The hippo ballerina has returned!

Grand Central Terminal; Credits: Ɱ
Grand Central Terminal; Credits:

The Grand Central Terminal will welcome her once again. She’ll come along with a couple of new animal friends –  Hippo Ballerina, pirouette, and Rhino Harlequin, pirouette. This glorious trio is part of the New York City Department of Transportation’s Art Program. All three of them will greet visitors between East 41st and East 42nd Streets, right in front of Grand Central Station until New Year.

Hippo Hiatus

Hippo Ballerina, Credits: New York City Department of Transportation
Hippo Ballerina, Credits: New York City Department of Transportation

The hippo ballerina statue took some time to travel around town. She was spotted at several spots including Dante Park by Lincoln Center, the Flatiron South Public Plaza, and the Girl Scouts of America Building.

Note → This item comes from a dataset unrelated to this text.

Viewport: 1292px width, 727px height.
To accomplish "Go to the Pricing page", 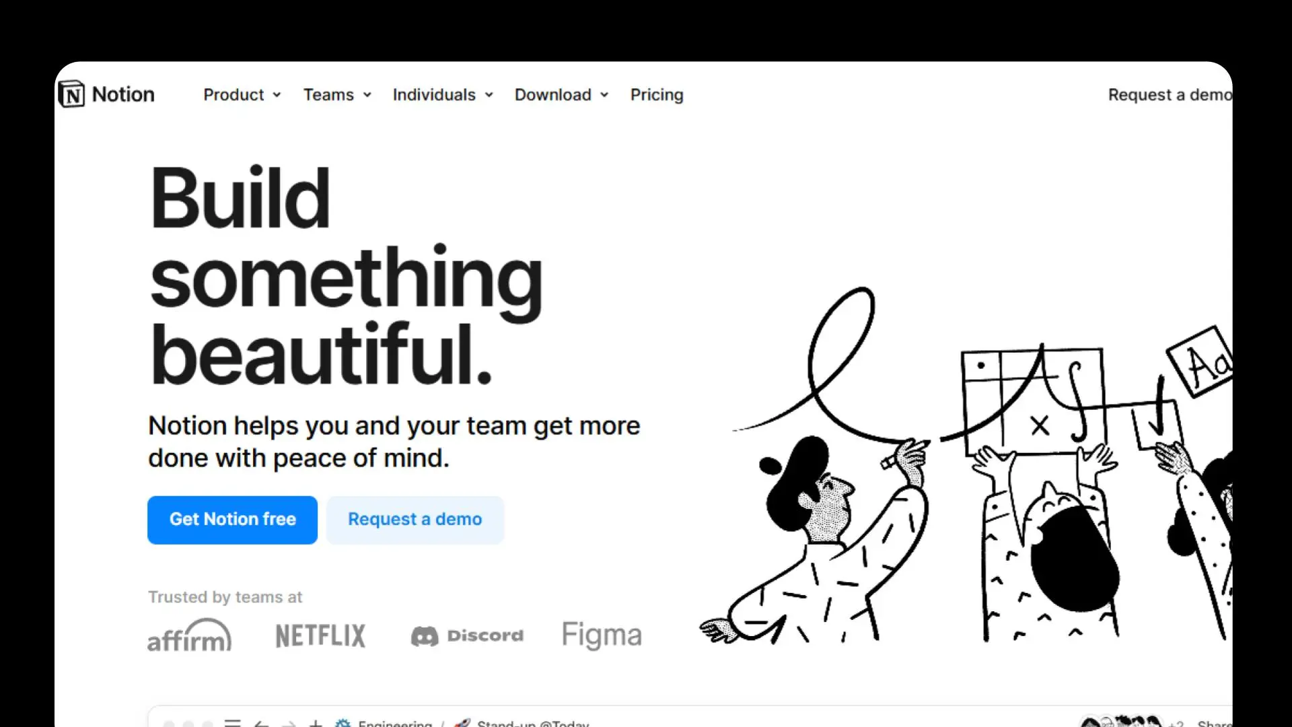I will tap(657, 95).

Creating the Hippo ballerina statue

The hippo ballerina statue is 15-foot-tall and 2.5-ton-heavy. Danish artist Bjørn Okholm Skaarup is her creator. He drew inspiration by Edgar Degas’ beautiful sculpture “Little Dancer Aged Fourteen” and the dancing hippos of Walt Disney’s Fantasia.

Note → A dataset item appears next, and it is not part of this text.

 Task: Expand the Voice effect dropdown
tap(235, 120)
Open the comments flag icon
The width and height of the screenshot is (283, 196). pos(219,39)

Skaarup has several smaller art pieces scattered around the block. You may see more of his artworks at Cavalier Galleries on West 57th Street by Fifth Avenue.

Bjørn Okholm Skaarup

“My work plays between the limits of nature and culture,” says sculptor Bjørn Okholm Skaarup. “The animals are thoroughly ‘culturalized’—they represent human allegories or use manmade tools.”

Bjørn Okholm Skaarup

Bjørn Okholm Skaarup created a contemporary bestiary of a classic animal book in bronze. Each sculpture showcases a whimsical story or fable, ranging from ancient fables and art history to music and modern animation.

The majestic lion, the traditional king of beasts, in the style of the court sculptor Giambologna de Medici wears the crown and armor of the great monarch, but rides on a rocking horse and greets him briefly and happily.

Frogs reenact Homeric battles in Batrachomyomachia, while mice stare through glasses and tap their phones as their five senses. A cheetah runs faster on a scooter, a giraffe climbs higher on stilts, and a kangaroo jumps on a pogo stick – “kængurustylte” in Okholm Skaarup’s native Danish.